Pixel coordinate grounding data

━━━━━━━━━━━━━━━━

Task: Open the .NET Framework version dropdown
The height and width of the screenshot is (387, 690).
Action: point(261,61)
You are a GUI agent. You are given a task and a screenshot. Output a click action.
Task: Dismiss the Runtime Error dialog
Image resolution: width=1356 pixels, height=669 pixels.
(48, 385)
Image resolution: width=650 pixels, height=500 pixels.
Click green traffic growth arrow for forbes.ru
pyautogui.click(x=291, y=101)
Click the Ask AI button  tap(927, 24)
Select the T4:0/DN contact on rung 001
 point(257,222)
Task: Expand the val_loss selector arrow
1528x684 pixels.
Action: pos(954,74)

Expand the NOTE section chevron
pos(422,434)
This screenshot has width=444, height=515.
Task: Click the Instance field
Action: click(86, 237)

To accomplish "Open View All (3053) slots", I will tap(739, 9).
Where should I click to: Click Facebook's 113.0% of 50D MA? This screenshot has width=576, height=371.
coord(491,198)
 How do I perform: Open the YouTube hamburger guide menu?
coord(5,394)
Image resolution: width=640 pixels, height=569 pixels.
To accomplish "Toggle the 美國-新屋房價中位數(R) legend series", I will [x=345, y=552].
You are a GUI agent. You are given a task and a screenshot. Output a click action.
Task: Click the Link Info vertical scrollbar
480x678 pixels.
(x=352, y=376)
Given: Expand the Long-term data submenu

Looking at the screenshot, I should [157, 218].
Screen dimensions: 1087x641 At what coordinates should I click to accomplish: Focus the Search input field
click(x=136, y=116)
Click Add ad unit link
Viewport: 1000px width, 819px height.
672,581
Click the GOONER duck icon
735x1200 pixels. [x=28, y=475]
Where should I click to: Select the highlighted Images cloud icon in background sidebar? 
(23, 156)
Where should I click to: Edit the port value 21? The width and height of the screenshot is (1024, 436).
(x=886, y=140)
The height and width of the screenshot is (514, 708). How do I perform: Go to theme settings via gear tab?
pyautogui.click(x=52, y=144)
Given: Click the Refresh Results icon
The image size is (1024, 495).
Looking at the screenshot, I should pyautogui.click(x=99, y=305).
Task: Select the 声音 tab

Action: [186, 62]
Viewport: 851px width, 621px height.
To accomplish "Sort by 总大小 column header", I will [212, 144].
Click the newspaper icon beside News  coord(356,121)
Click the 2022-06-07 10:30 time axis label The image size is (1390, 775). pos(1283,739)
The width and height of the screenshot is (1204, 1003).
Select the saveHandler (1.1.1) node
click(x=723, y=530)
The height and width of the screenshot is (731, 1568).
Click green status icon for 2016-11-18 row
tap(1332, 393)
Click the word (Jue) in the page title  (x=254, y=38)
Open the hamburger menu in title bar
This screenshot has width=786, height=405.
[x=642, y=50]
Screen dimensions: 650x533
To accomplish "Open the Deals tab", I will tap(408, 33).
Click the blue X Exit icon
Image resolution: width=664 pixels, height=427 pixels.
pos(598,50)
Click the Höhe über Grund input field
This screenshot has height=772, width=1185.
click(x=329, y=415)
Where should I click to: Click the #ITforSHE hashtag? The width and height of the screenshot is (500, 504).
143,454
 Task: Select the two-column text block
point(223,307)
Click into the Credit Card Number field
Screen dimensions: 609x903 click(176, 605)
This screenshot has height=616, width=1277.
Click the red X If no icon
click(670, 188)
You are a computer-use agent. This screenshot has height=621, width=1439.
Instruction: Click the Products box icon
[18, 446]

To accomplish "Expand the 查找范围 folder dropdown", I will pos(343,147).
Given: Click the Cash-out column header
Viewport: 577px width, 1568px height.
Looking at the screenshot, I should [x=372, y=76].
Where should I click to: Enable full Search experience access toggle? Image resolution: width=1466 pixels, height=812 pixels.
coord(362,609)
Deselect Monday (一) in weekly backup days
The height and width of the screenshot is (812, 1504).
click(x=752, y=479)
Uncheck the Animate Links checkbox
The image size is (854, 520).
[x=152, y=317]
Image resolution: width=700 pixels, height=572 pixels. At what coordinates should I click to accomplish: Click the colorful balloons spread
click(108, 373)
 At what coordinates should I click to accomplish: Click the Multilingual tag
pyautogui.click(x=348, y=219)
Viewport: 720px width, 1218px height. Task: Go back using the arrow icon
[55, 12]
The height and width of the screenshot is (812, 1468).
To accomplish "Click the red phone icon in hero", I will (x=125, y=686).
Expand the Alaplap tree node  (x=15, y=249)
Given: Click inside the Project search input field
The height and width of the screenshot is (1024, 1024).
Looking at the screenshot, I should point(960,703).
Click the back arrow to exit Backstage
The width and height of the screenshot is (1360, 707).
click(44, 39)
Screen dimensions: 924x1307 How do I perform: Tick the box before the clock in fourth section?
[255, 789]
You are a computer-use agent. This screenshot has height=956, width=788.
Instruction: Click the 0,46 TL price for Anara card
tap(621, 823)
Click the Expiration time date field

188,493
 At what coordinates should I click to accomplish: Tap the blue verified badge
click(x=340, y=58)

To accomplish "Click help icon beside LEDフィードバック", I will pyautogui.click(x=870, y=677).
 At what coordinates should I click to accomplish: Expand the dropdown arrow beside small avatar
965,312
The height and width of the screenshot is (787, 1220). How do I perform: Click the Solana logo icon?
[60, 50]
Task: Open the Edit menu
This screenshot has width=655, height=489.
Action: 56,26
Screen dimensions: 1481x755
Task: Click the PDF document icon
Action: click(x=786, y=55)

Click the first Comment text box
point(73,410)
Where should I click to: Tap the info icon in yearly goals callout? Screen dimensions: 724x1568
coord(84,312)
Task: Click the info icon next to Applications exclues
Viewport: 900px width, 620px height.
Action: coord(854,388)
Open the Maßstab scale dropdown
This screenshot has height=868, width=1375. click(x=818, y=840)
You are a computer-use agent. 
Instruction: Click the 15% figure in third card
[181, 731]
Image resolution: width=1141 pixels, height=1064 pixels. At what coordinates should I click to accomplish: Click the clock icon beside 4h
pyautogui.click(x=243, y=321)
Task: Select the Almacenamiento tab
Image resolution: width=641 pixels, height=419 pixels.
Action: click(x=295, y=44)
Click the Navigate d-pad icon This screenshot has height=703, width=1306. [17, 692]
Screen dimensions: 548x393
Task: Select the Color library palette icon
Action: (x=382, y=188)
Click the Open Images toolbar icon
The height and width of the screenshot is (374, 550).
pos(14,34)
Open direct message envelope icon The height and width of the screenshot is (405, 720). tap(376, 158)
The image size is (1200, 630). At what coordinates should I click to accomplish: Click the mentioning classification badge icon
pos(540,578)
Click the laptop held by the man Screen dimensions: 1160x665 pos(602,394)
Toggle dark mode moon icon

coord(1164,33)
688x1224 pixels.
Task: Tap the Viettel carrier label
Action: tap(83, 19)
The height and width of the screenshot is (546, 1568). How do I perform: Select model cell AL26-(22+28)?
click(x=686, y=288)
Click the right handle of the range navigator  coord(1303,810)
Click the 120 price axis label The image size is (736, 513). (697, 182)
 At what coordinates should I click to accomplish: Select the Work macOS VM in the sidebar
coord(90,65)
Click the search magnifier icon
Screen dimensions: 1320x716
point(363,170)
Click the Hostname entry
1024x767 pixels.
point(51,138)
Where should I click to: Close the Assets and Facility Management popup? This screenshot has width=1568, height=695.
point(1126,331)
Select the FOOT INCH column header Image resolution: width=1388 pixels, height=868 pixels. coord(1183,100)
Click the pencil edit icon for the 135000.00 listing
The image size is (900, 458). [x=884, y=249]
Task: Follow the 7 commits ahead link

━━━━━━━━━━━━━━━━

▶ **Exercise goal**
Find every line in the records that contains the word "computer"; copy those lines.

▶ **Answer space**
You are a computer-use agent. This screenshot has height=621, width=1439.
You are a computer-use agent. This screenshot has height=956, width=788.
You are a computer-use agent. 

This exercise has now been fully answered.